Notes on Queer Culture as Culture of Appropriation

What’s interesting to me about queer culture in general is that is really doesn’t produce anything for itself. It is, by and large, a culture of appropriation, absorbing into itself elements of the dominant culture that then become “queered” by their association with queer culture.

I’m hard pressed to think of anything that queer people produce solely for other queer people. I guess you could consider porn to be in this category, but you run into the trouble of porn stars who are gay-for-pay, which dequeers it a bit. Is there a “For Us, By Us” presence for queer people?

Let’s see if I can try to break this down a little bit.

Queer culture seems especially attracted to the following heterosexually produced cultural isotopes:

1. Decadence. Queer culture loves a good example of heterosexual decay. Who is more loved: Judy Garland in the Wizard of Oz, or Judy Garland as the boozy, sleepy-eyed, fuzzy-lipsticked chanteuse she was before her death? Heterosexual culture seems to devalue this kind of personal decay, expelling it from the culture proper and relegating it to the margins. Queer culture, though, is a culture of rescue in terms of the decadent. We pick them up, dust them off, and provide a new life down the street—our street.

Consider also: Valley of the Dolls, novel of four actresses’ descent into the ultimate forms of decadence: moral decay (drugs, unwed pregnancy, occupational ambition, loveless marriages, female pattern baldness, etc).

The decadent aren’t devalued in queer culture. In most cases, the decadence itself is what appeals to queer culture.

2. Camp. We’d be nothing without our drag queens. Drag (literally an acronym for Dressed As a Girl) provides a critique of dominant culture by demonstrating the conventions of gender roles through their extrapolation. That is, drag queens comment on femininity by being at once OVERLY-feminine (big hair, big boobs, big makeup, flashy dresses, etc) and ultimately masculine—we’ve all seen the drag queen with the enormous biceps or linebacker shoulders. And, once the dress is off…well, you get the picture.

A teacher once explained the notion of camp to my by saying “Camp is the lie that reveals the truth.”

Camp and decadence often go hand in hand, as ultimately decadence reduces a cultural product to its most important, most revealing conventions. Poetically, consider Frank O’Hara’s revisioning of the Romantic mode of writing in a queer, urban, context: comments on the immense drama in that mode by overly-dramatizing emotion and experience.

3. Kitsch. I’d say kitsch is less universally loved as camp and decadence, but important nevertheless. If camp is “the lie that tells the truth,” kitsch is “the lie that masquerades as the truth.” To paraphrase, anything kitsch is a copy of something genuine in culture. Ace of Base provided a compelling kitsch of ABBA, which itself was pure kitsch of typical American pop music. I’m sure we all recognize that the quality of copies becomes reduced as we make copies of copies, and copies of copies of copies….Ace of Base, etc.

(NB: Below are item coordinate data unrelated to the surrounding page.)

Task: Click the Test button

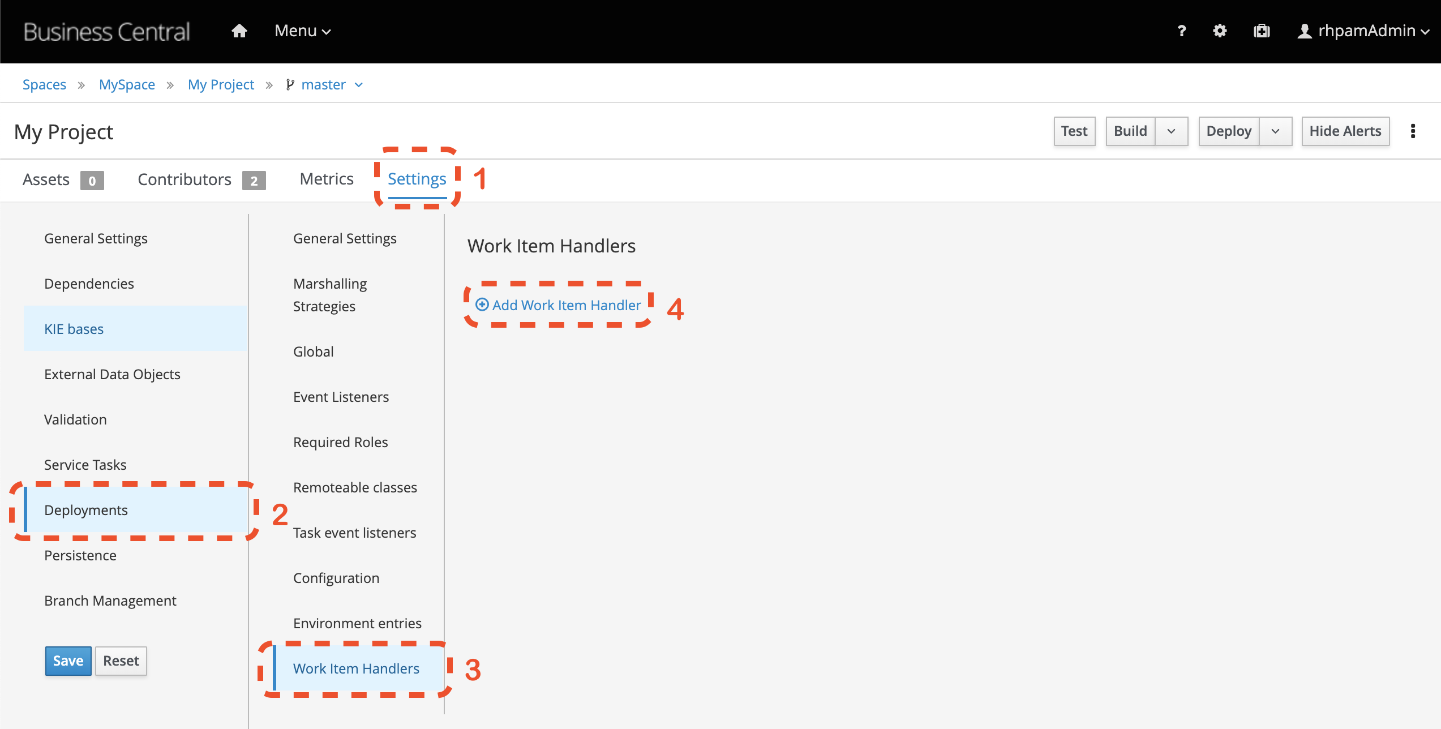Action: [x=1074, y=131]
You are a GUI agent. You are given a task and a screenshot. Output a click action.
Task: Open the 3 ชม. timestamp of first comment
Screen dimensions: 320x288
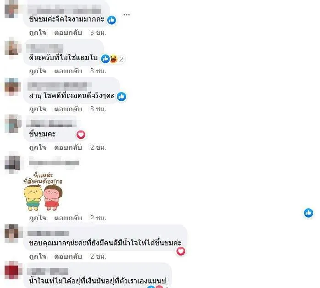98,33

I’d actually hazard to say that enjoyment of kitsch products is actually a more heterosexual impulse. However, adoring kitsch for BEING kitsch is queer. In this way, it’s very much like camp and decadence: it’s not necessarily the cultural object that is valued, but the history of the object.

The difference between camp and kitsch is that camp wants you to recognize its campiness, while kitsch wants to fool you into believing it’s the real deal. Since queer culture loves kitsch AS kitsch, only the most faulty, devalued, and repulsive forms of kitsch are absorbed. Anything mass produced is kitsch. Anything poorly mass produced is queer kitsch.

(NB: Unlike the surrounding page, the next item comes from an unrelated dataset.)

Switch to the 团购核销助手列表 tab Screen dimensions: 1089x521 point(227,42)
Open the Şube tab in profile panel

4. The Inane or Avant-Garde. Literally meaning “forward-looking,” avant-garde culture is often rejected by dominant culture because it appears non-sensical or culturally incongruous with current values and mores or culturally-enforced modes of production. Dominant culture rejects the avant-garde as inane. However, eventually everything that began as avant-garde becomes conventional or outmoded over time.

Non-narrative, avant-garde film of the 50s and 60s—such as Yoko Ono’s “The Fly” or Maya Deren’s “Meshes of the Afternoon”—is probably the largest cultural force behind the advent of music videos, our most inane, non-narrative form of visual culture. Videos may have revolutionized meaning-making for the dominant culture, but before that, Yoko and Maya were making people scratch heads for decades.

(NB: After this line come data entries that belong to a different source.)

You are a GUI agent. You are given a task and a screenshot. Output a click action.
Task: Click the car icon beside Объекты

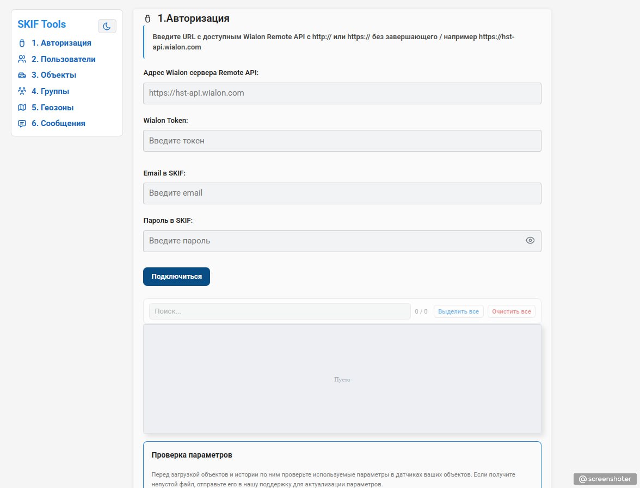click(22, 75)
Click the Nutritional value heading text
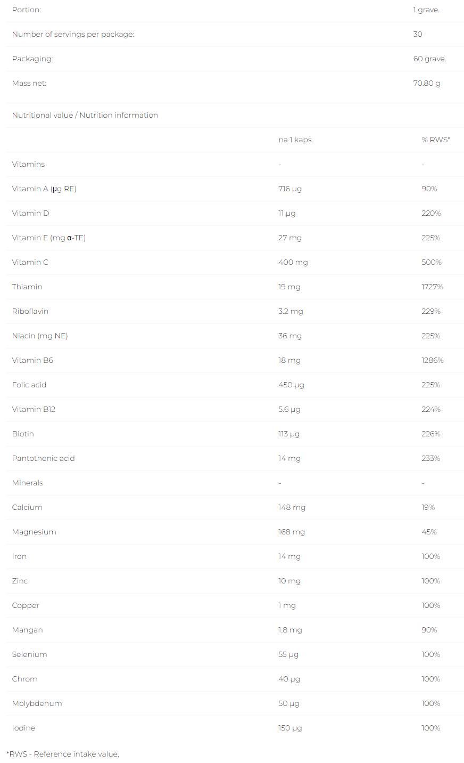The width and height of the screenshot is (464, 763). pos(85,115)
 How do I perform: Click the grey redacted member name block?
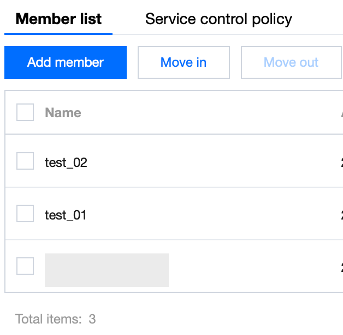click(107, 270)
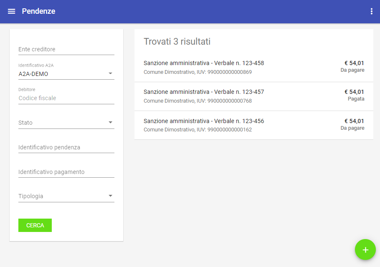Image resolution: width=380 pixels, height=267 pixels.
Task: Click the Identificativo pendenza field
Action: 66,147
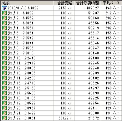Click the lap icon for ラップ 13
The image size is (122, 121).
(4, 73)
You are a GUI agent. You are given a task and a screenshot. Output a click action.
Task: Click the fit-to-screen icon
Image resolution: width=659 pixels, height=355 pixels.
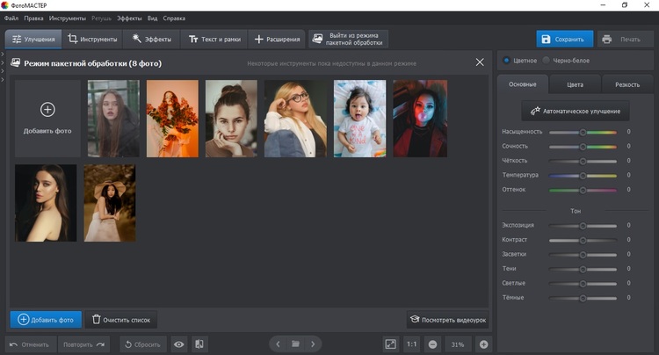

Male grooming used to be avant-garde as well. Only queer culture was recognized for a meticulous form male grooming, which provided an overlap between modes of production of femininity and modes of production of masculinity. In fact, this trait alone was oftentimes enough evidence to evaluate a given man’s sexual orientation. However, the rise of metrosexuality has normalized these practices, which, read backwards, identify these grooming practices as formerly avant garde.